__EXTRACTED ENTRIES__.
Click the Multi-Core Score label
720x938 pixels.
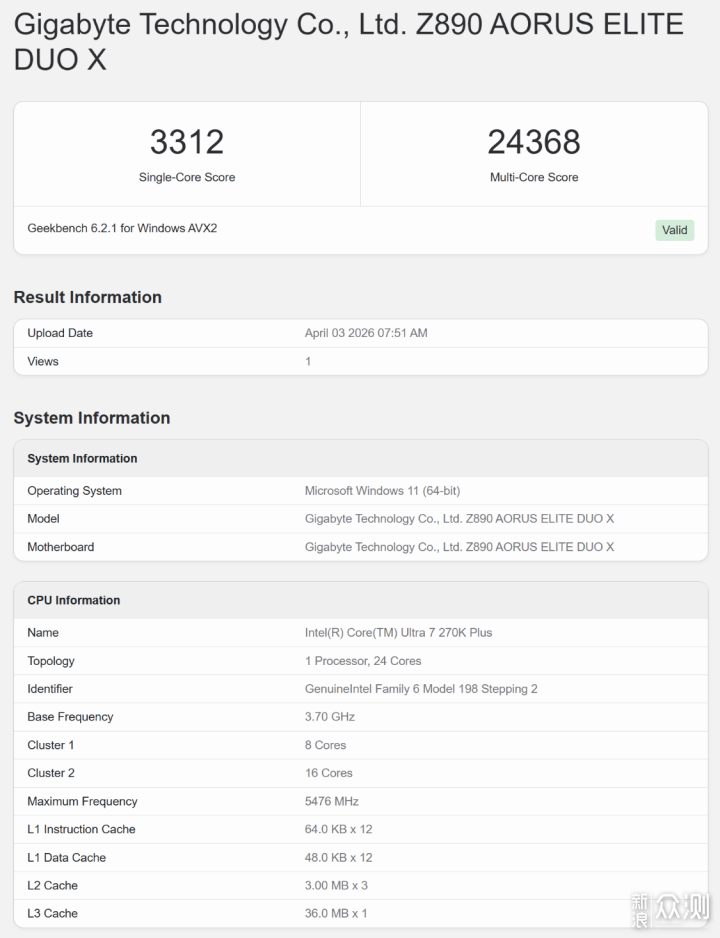pyautogui.click(x=534, y=177)
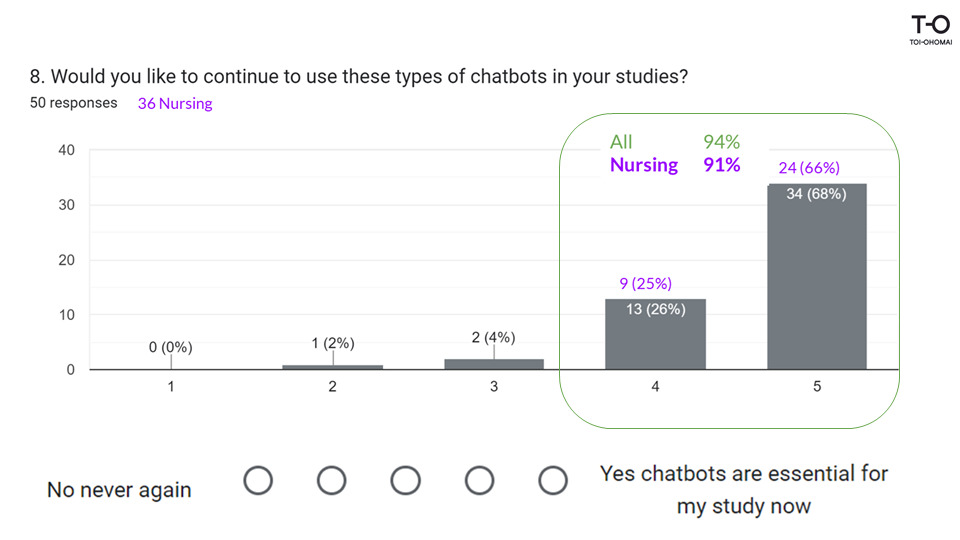Select the middle radio circle in the scale
The height and width of the screenshot is (540, 960).
pos(405,481)
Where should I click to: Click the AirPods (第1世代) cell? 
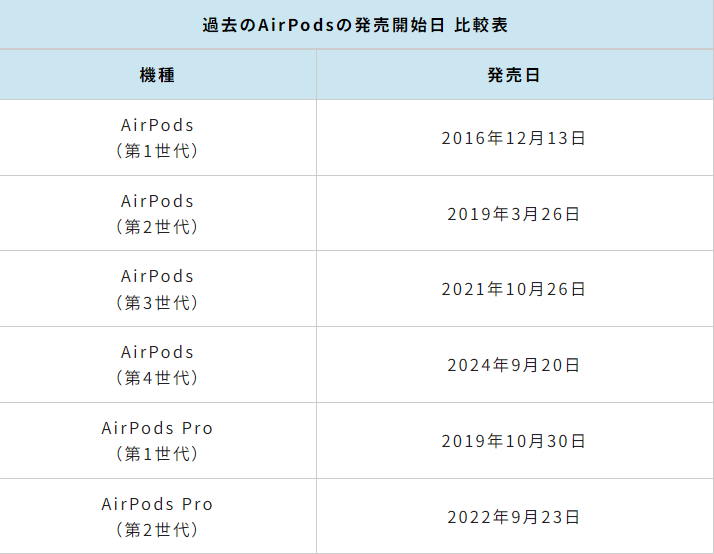coord(158,137)

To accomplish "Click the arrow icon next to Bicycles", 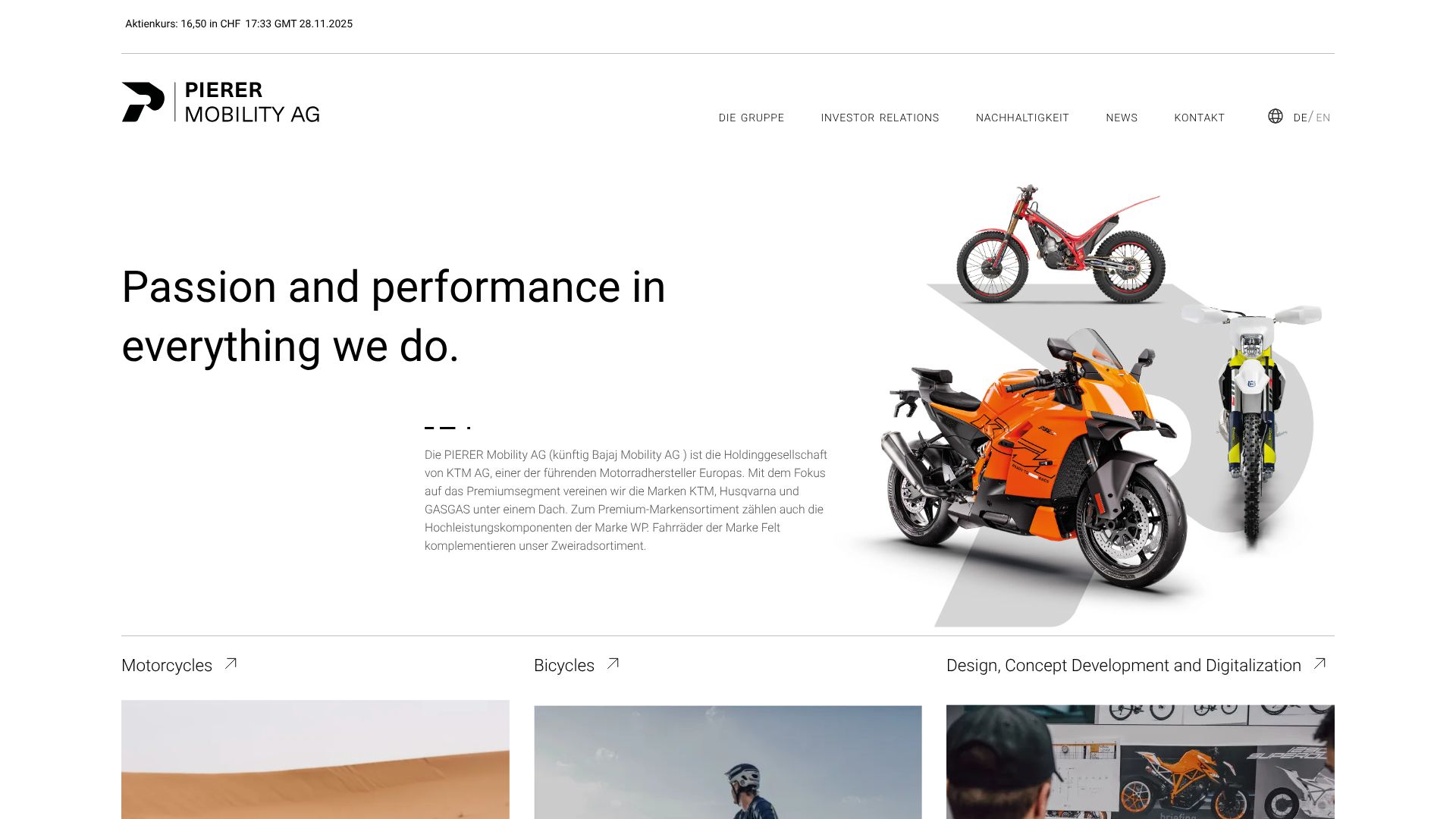I will [613, 664].
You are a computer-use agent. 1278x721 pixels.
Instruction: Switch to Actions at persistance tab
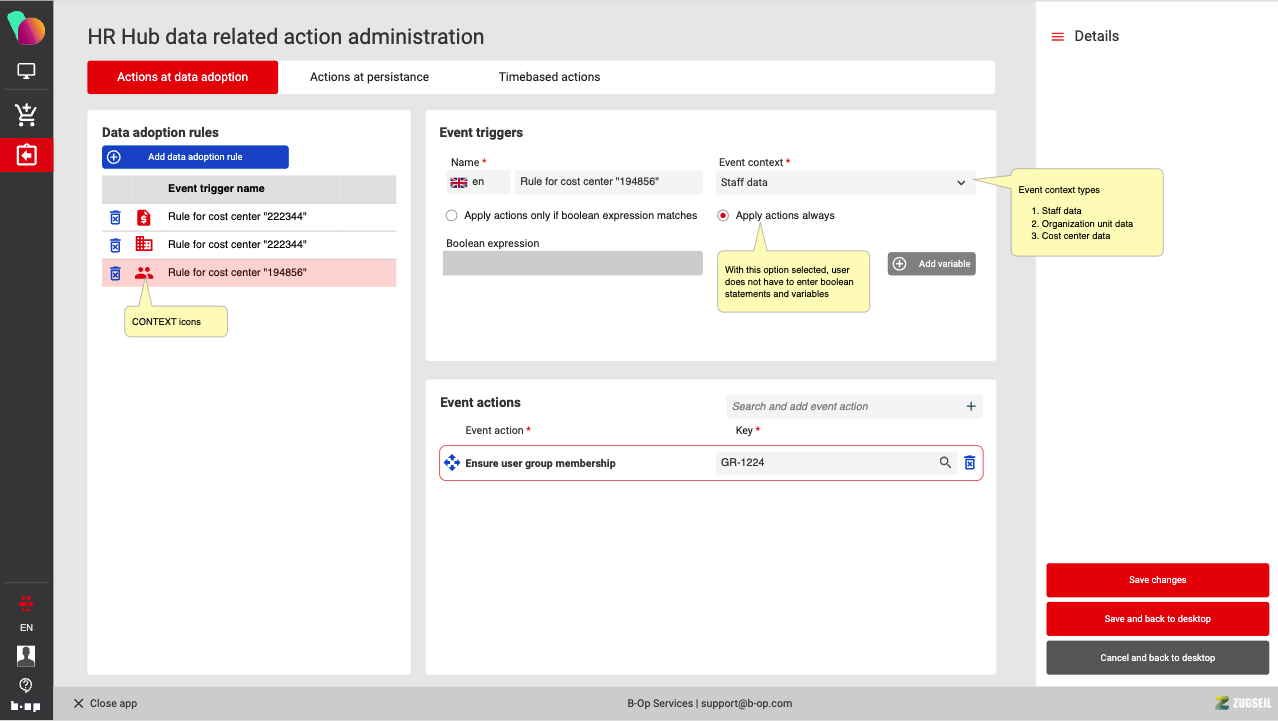tap(369, 77)
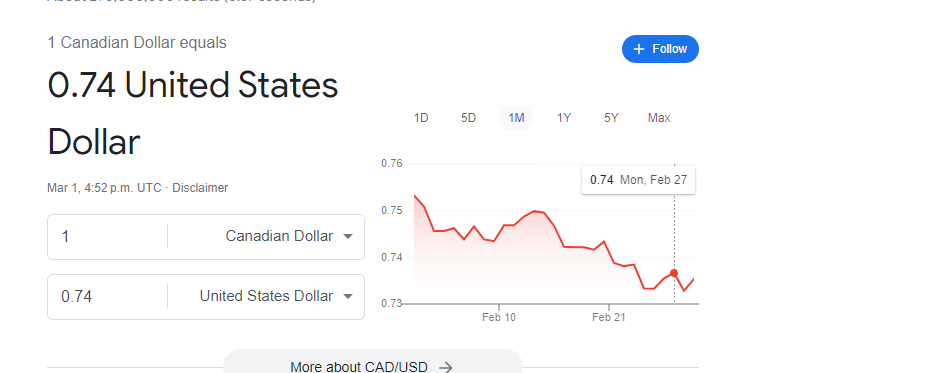Select the 1D chart range
The width and height of the screenshot is (936, 373).
(x=421, y=118)
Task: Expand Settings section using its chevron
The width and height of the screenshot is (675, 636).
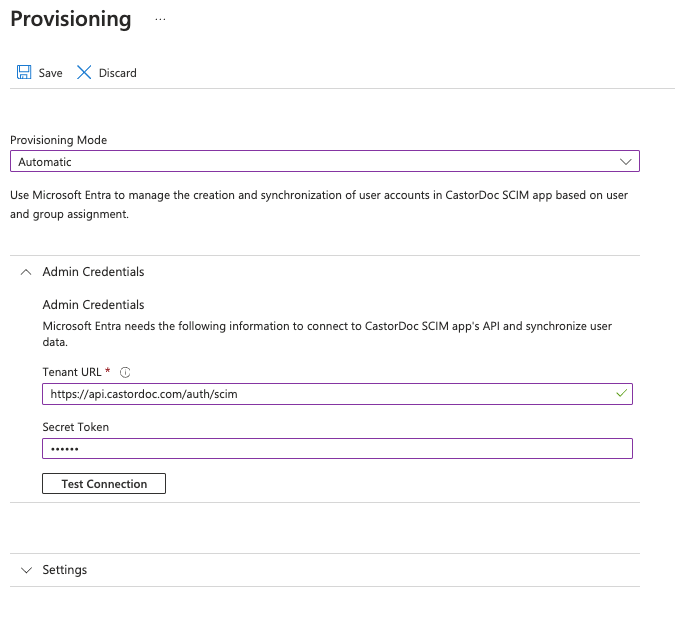Action: 26,570
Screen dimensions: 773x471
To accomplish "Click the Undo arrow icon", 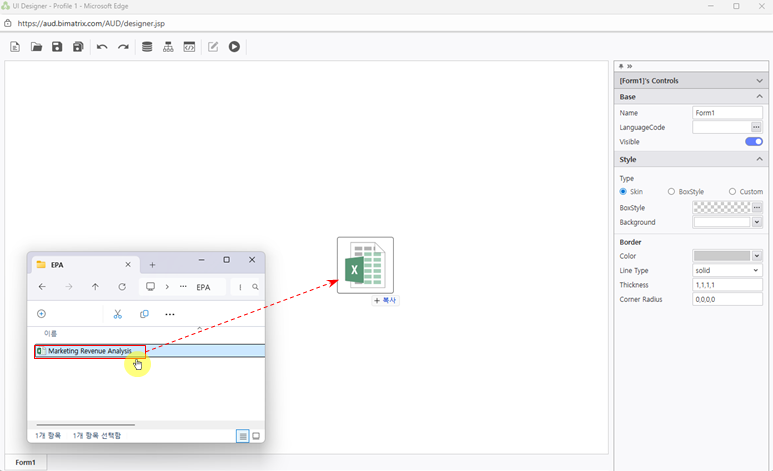I will [x=102, y=47].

__TASK PROMPT__.
Look through the material above. Transcribe exactly the lines between the ones with "Instruction: Switch to" and "Screen dimensions: 773x471", inclusive, and keep pictures out.

__RESULT__.
Instruction: Switch to Actions at persistance tab
tap(369, 77)
Select the 1D chart range
The width and height of the screenshot is (936, 373).
(x=421, y=118)
Task: Expand Settings section using its chevron
The width and height of the screenshot is (675, 636).
Action: 26,570
Screen dimensions: 773x471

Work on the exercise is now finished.